Il Famedio, originariamente concepito come cappella cattolica, fu trasformato tra il 1869 e il 1870 in un luogo di commemorazione. Come si legge dal sito del cimitero monumentale di Milano:
“I criteri di “ammissione” rispondono a un regolamento definito nel 1884 e in parte modificato nel 1904, il quale fissa a tre le categorie dei cittadini considerati degni di passare alla storia: gli “illustri” per meriti letterari, artistici, scientifici o atti insigni, i “benemeriti” che per virtù proprie hanno recato benefici e fama alla città e i “distinti nella storia patria” che hanno contribuito all’evoluzione nazionale“.
Al suo interno sono ricordati personaggi di spicco in ambito letterario, artistico e scientifico, alcuni dei quali sepolti altrove, come Giuseppe Verdi e Giuseppe Mazzini.

L’iscrizione al Famedio non richiede la sepoltura in loco. Esso ospita le spoglie di otto personaggi: Alessandro Manzoni, Carlo Cattaneo, Luca Beltrami, Salvatore Quasimodo, Carlo Forlanini, Bruno Munari, Leo Valiani e Carla Fracci.
Nella cripta, accessibile dai portici d’ingresso al cimitero, riposano personaggi come Aldo Aniasi, Guido Crepax, Dario Fo e Franca Rame, Ambrogio Fogar, Giorgio Gaber, Paolo Grassi, Enzo Jannacci, Duilio Loi, Alda Merini e Giovanni Raboni.

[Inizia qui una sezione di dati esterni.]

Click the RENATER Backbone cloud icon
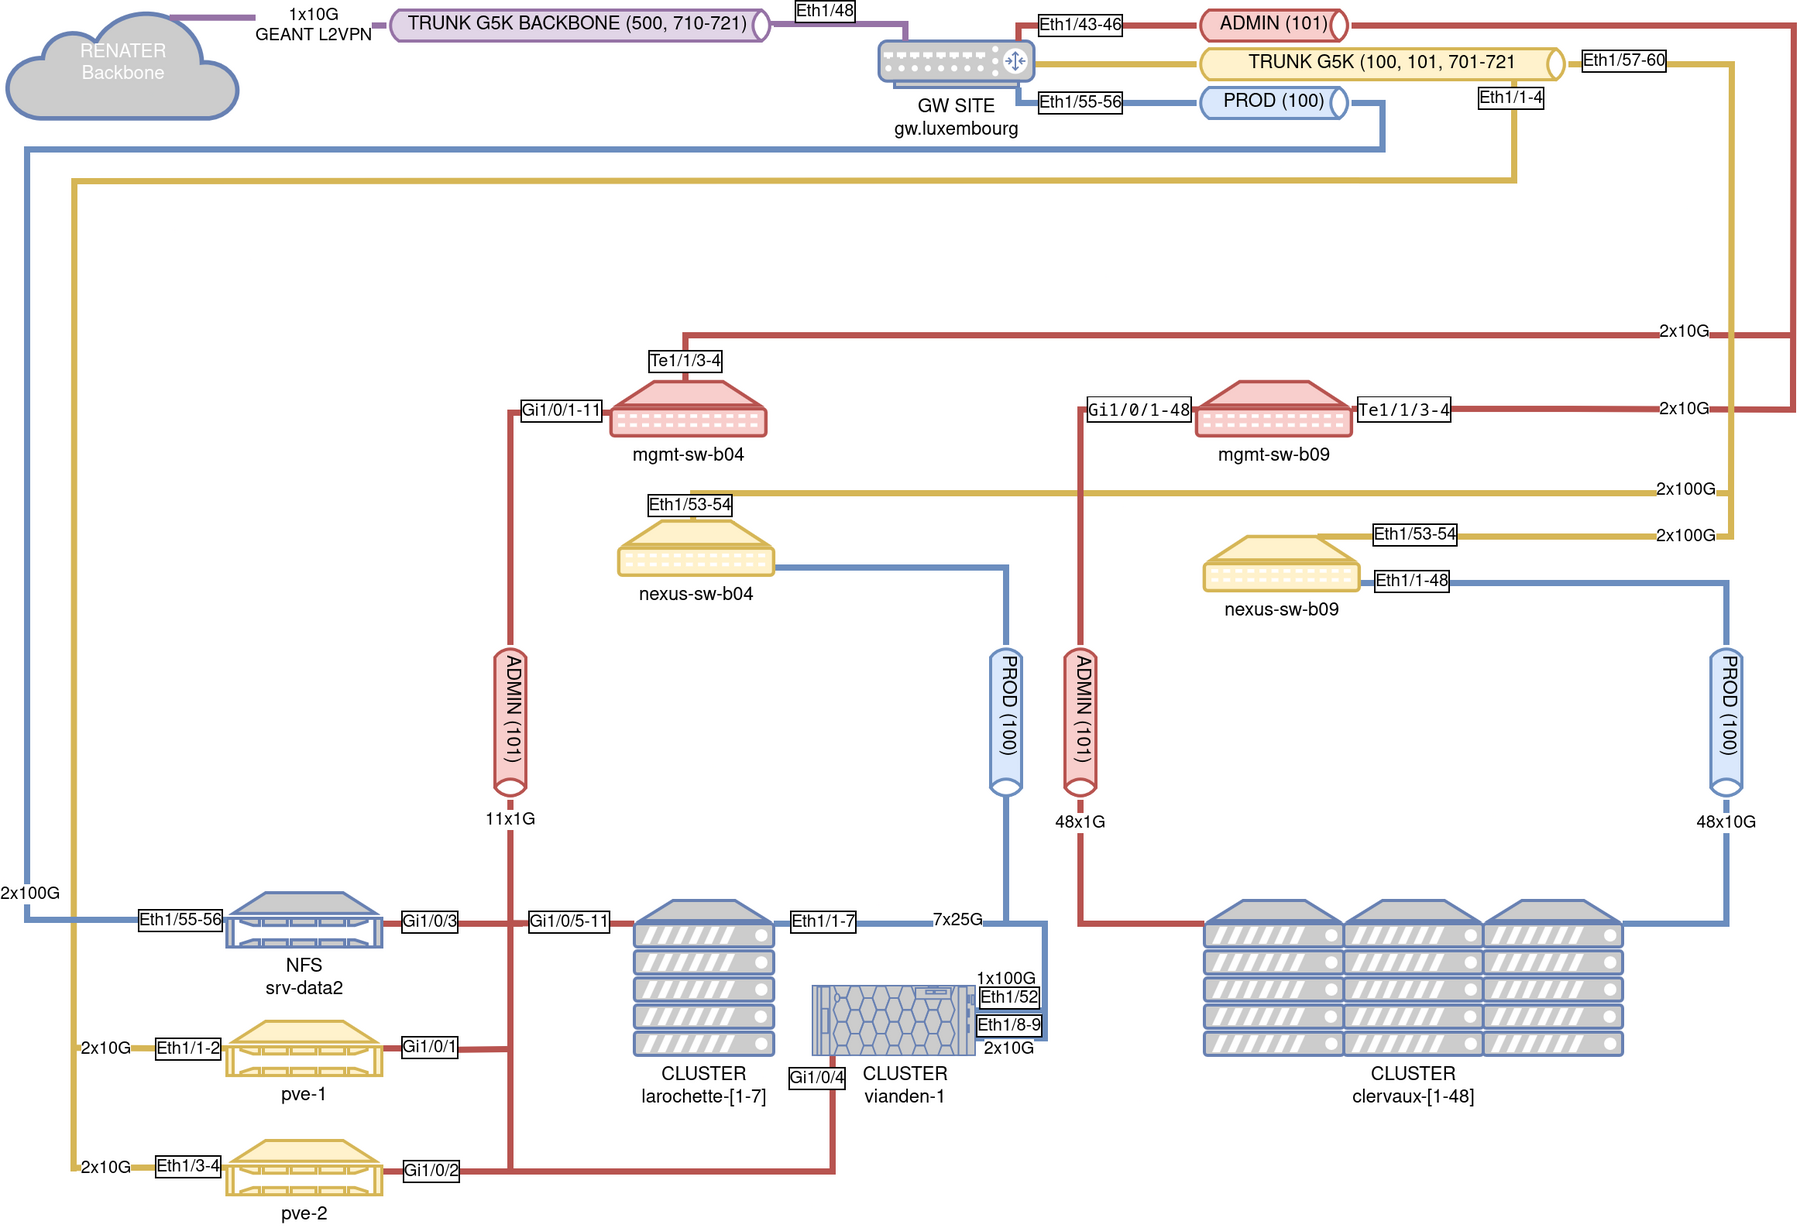 click(x=122, y=68)
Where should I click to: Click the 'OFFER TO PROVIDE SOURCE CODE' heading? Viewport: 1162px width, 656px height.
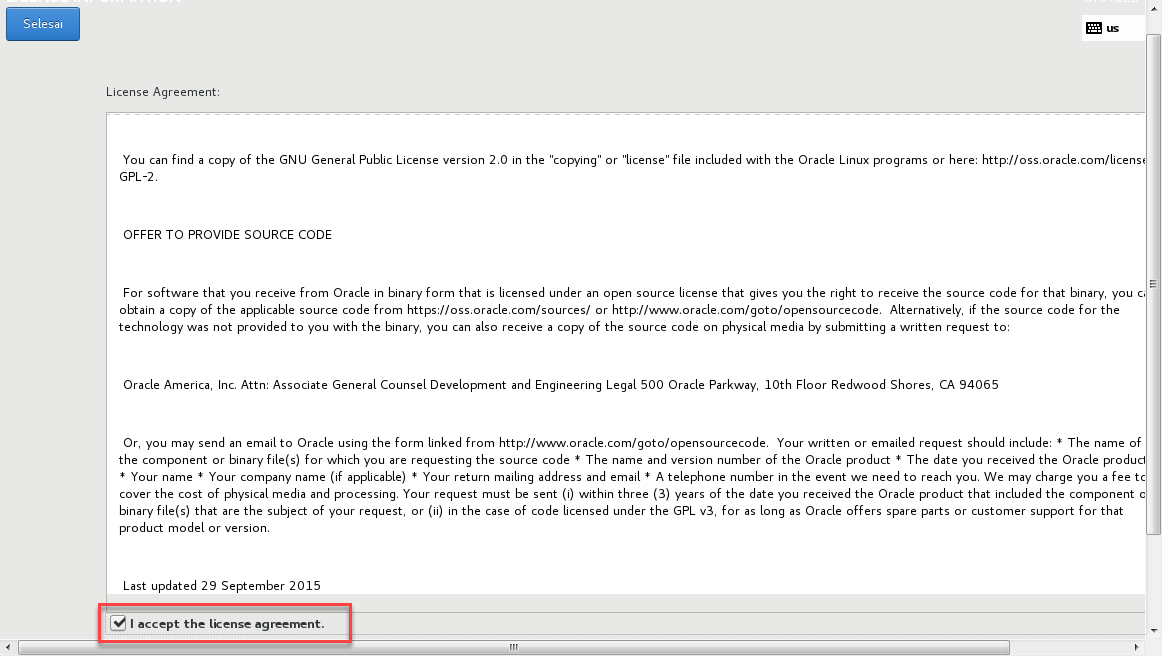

L’eventuale ingresso di Giorgio Armani nel Famedio si aggiungerebbe a una serie di omaggi già tributati allo stilista, tra cui l’inserimento dei termini come “armaniano” e “armanizzare” nei dizionari italiani della Treccani.
La proposta di Sala, accolta con grande entusiasmo, è ora al vaglio della commissione preposta. Il sindaco ha sottolineato l’importanza di coinvolgere anche la famiglia di Armani in questa decisione, auspicando una risposta positiva che permetterebbe l’iscrizione già quest’anno.